Marcus was part of a group of students at the Harvard John A. Paulson School of Engineering and Applied Sciences (SEAS) who spent their spring semester devising ways to build more sustainable data centers. Their work was done in “ES96: Engineering Problem Solving and Design Project,” a core course for third-year SEAS students pursuing S.B. engineering degrees.

“As we were beginning to talk about a specific ES96 topic, what screamed to me about data centers is all the infrastructure that goes into it,” said Chris Lombardo, course co-instructor and Associate Director of Undergraduate Studies in Electrical Engineering. “There are huge energy and power needs. There are huge water needs. What you do with the waste water, how reusable it is. There’s an opportunity for students from a wide variety of disciplines to explore and sink their teeth into this topic.”

Students in the ES96 section devised four digital tools to help data center operators either locate suitable new locations or begin to transition existing ones to more sustainable technology. The students’ work fell into four general areas: alternative energy generation, cooling efficiency, waste heat recycling, and improved water management.

“Once the students started to dig in, they realized that engineering is engineering,” said co-instructor Gu-Yeon Wei, Robert and Suzanne Case Professor of Electrical Engineering and Computer Science. “There are questions we have to ask to try to figure out what issues exist, and then what opportunities there are for us as a class over a relatively short period of time to do something meaningful. The students did a great job of narrowing the challenge enough to create a real contribution.”

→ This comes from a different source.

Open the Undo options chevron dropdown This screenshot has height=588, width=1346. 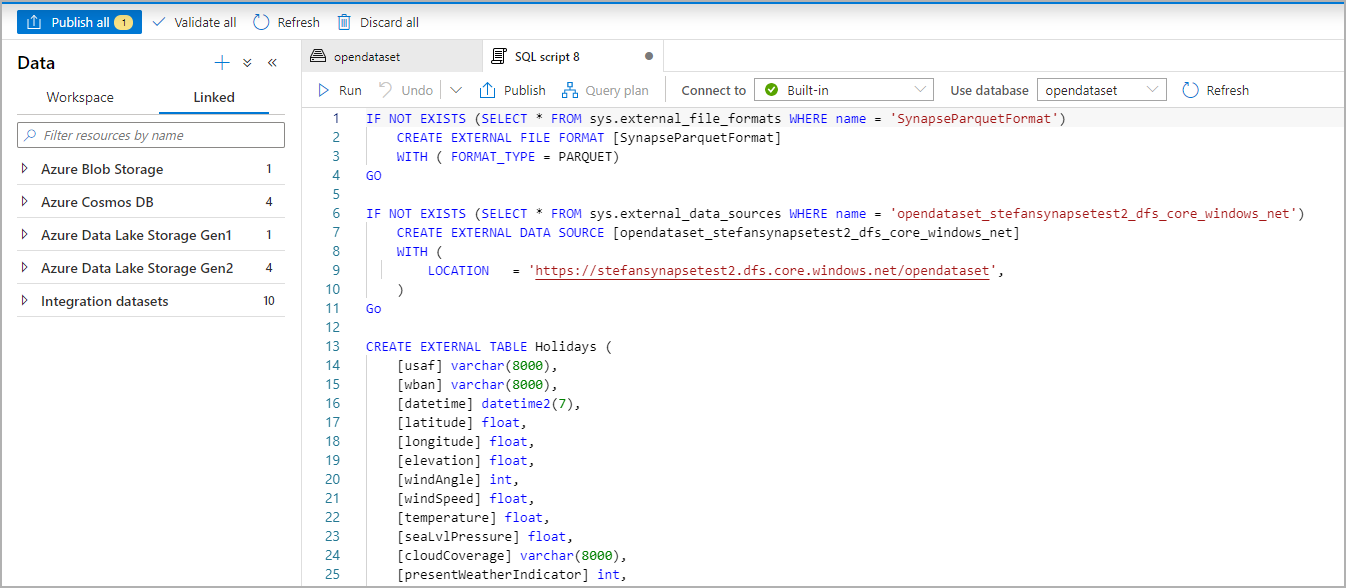tap(456, 90)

In the alternative energy generation subgroup, the team designed an interactive map that displays information such as power plant locations, electrical transmission lines, and the potential for renewable energy sources such as solar, wind, or small modular nuclear reactors. Using the map, operators would have a much easier time finding locations that produce enough electricity to power the data center but have the potential to reduce their carbon footprint by using renewables for some of their electricity.

“I come from an energy background and being able to take data centers and interface it with that background, was really eye-opening,” said Jack Shea, a mechanical engineering concentrator who led the alternative energy subgroup. “We wanted to create a tool with our technical knowledge that could not only be used by engineers, but by a layman wanting to use it to figure out these technically complex problems.”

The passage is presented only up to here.